I will do better. I won’t talk back. I will appreciate my owner’s commands. I will smile and say “Yes, sir.” when given an instruction, or even a suggestion. I will work hard to be proactively submissive. And I won’t just do these things for orders that are fun, like “Go into the bedroom and strip” or easy, like “Get me some water.” I will also keep my submission in mind when he tells me it’s time to go to bed, seems frustrated with me, or I think that doing something like cleaning or organizing will improve his mood.

I know I’ve said all this before, but this time is different. When Reaction Junkie told me not to “be so petulant” when he gives me orders, it really hit home.
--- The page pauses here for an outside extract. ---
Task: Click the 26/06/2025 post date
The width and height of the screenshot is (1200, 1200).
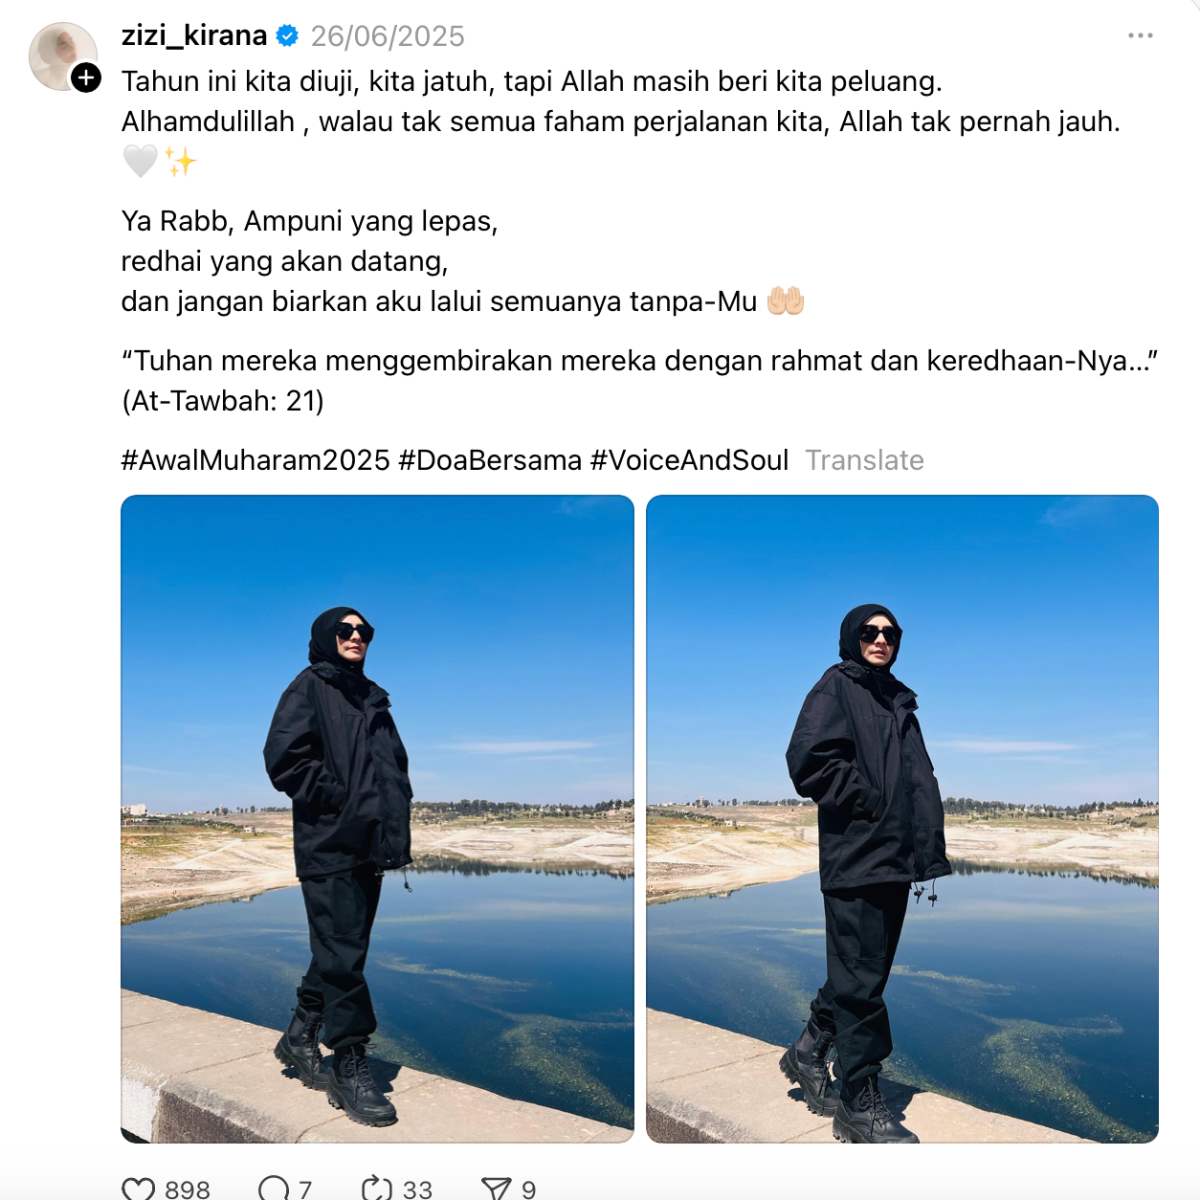Action: [x=387, y=36]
Yes, it’s partially on him to take on that role, but it’s also on me to take on my role. Since he isn’t naturally inclined towards being dominant in that way, part of my responsibility in our dynamic and in our relationship is to make taking on that role as enjoyable and easy as possible.

In service of living up to that responsibility, I’m going to go a step further than I have in the past. I know I’ve repeatedly talked about responding to my owner’s commands with my submission in mind, but I clearly need something more. (Since I’ve made these sorts of promises “repeatedly.”)

I’m going to ask Reaction Junkie if we can spend at least a little time every day (in the hour or so before bedtime, perhaps?) where I’m not allowed to make eye contact with him without explicit permission, and where I have to kneel next to him until he gives me permission to join him on the couch or the bed. This will help me keep my submission in the forefront of both our minds.

I’m going to start asking permission for more things, such as “May I please change and start exercising, sir?” when I get home from work. Asking him for permission more regularly should help remind both my owner and me of our dominance and submission, respectively.